Eighteen private-practice social workers outlined their concerns with the newly amended Children and Family Services Act in a letter to the department last fall.
The 89 changes that went into effect last spring were meant to help families before they needed to have their children taken away.
"But you can't take complex legislation in the most complicated trauma situation imaginable — the removal of children — and not add resources," Halifax social worker Jackie Barkley told the CBC's Information Morning.
There's now "enormously increased pressures on the child protection workers themselves," she said.
Redistribute funds
Lana MacLean, who also works as a social worker in Halifax, said children are spending too much time in transit because they're placed in foster homes far from their communities.
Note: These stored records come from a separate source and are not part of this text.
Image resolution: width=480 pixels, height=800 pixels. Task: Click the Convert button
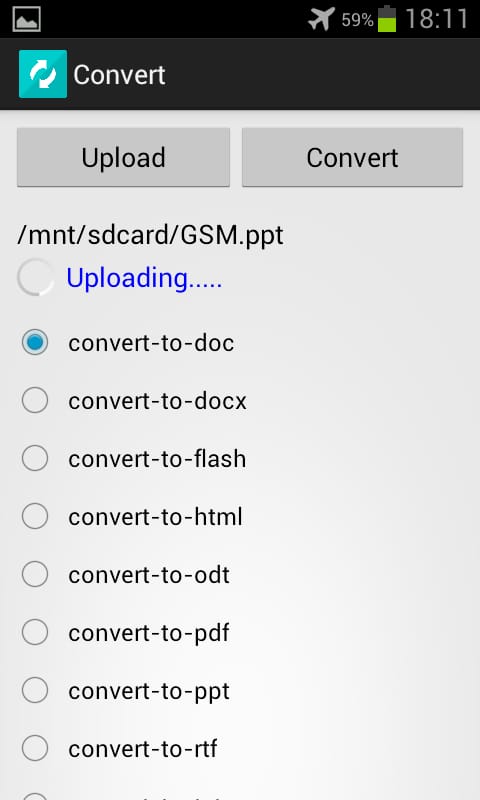pos(352,157)
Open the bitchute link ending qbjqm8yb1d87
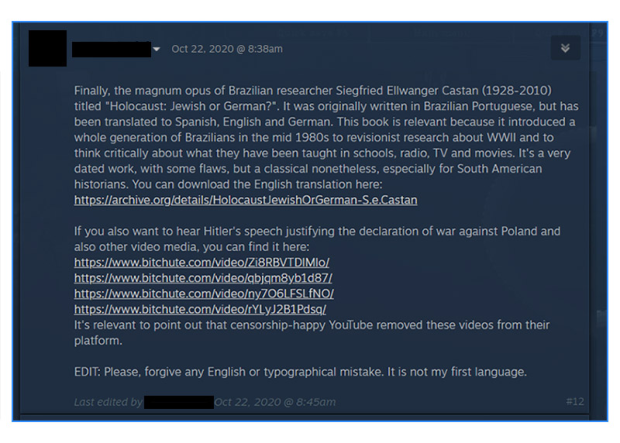This screenshot has height=443, width=620. click(x=203, y=278)
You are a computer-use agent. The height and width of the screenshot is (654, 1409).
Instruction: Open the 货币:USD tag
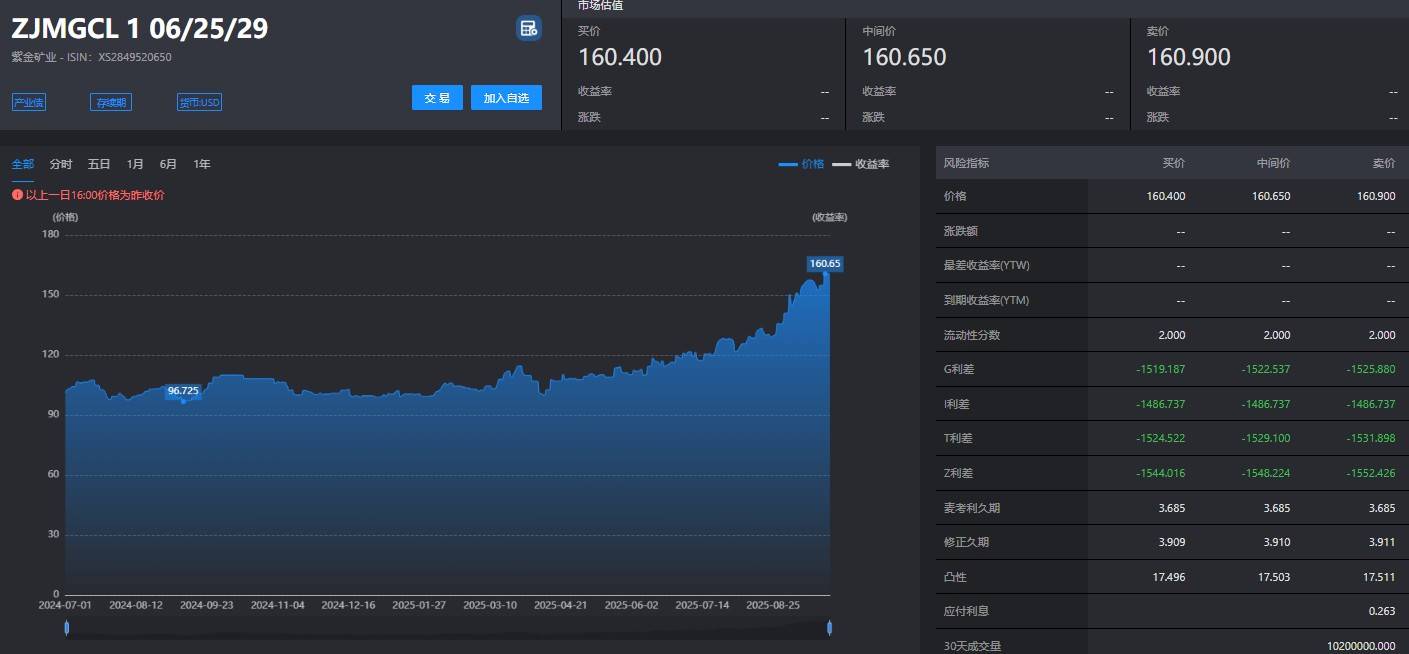[x=199, y=101]
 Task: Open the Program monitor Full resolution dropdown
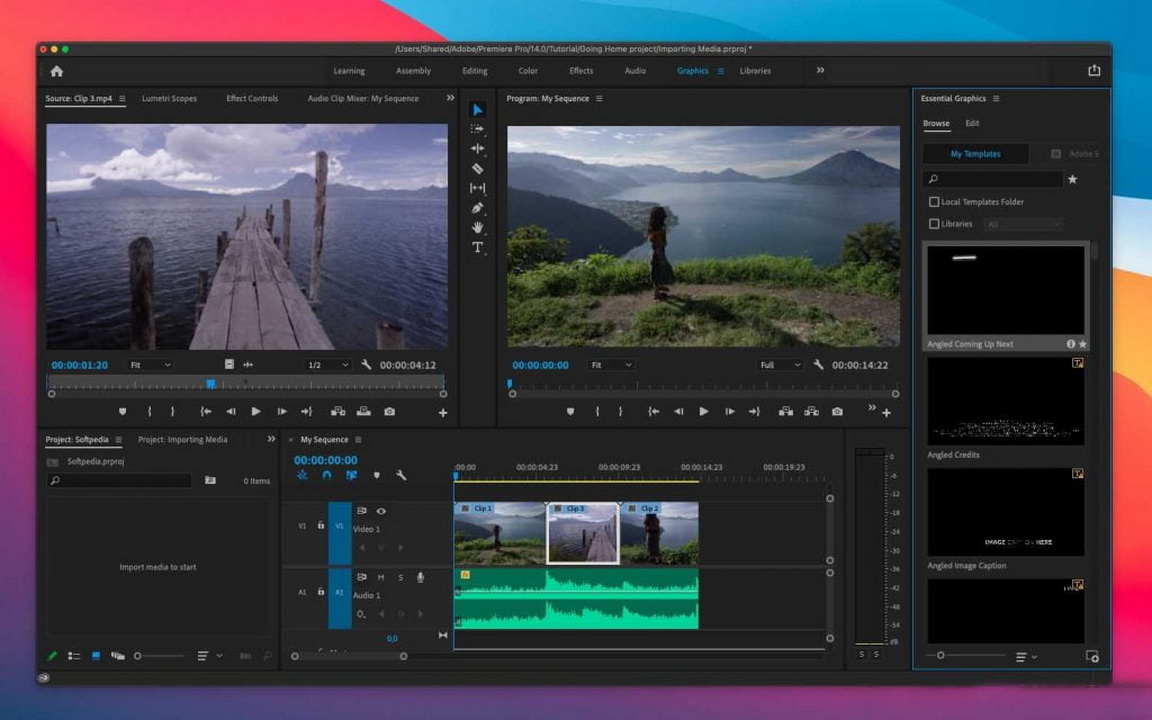(779, 365)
There's also a lack of culturally specific resources outside the city for African-Nova Scotian and Indigenous children and families, she said.
"Families and children deserve an opportunity to optimize what resources they have and those tool kits are very limited for social workers to have access to," MacLean said.
She said more funding is needed, but it's also about rearranging the money that's already there.
"I'm curious about what we can do with the resources that are presently available within the system that can be re-visioned and re-tweaked to meet the best interest of the children and families of the province," she said.
Department responds
The concerns have been building ever since the department enacted the changes, but the department's associate deputy minister said there's been 25 years of consultation.
"I would also say there's a lot of misinformation in the stratosphere about it, and that does actually have the unintended impact of advocating for status quo, which none of us would advocate for," said Nancy MacLellan.
She said the department has introduced 14 front-line positions and two supervisors to help ease the burden for social workers like Barkley and MacLean.
I would also say there's a lot of misinformation in the stratosphere about it.Nancy MacLellan, associate deputy minister
The amendments also mean more resources for Mi'kmaw and African-Nova Scotian families, according to Leonard Dorion, executive director of Children, Youth and Family Supports for the department.
"We've actually heard loud and clear from both of those cultural groups that we actually haven't done enough in the past, that they're very receptive to working with us and that they want to hear and be a part of all of the ongoing planning which we have committed to," he said.
But both MacLean and Barkley say despite years of consultation, the department doesn't seem to be listening.
"The department has designed new legislation, and regardless of our criticisms of that legislation, the current status of the legislation … cannot protect children and it cannot serve the families," said Barkley.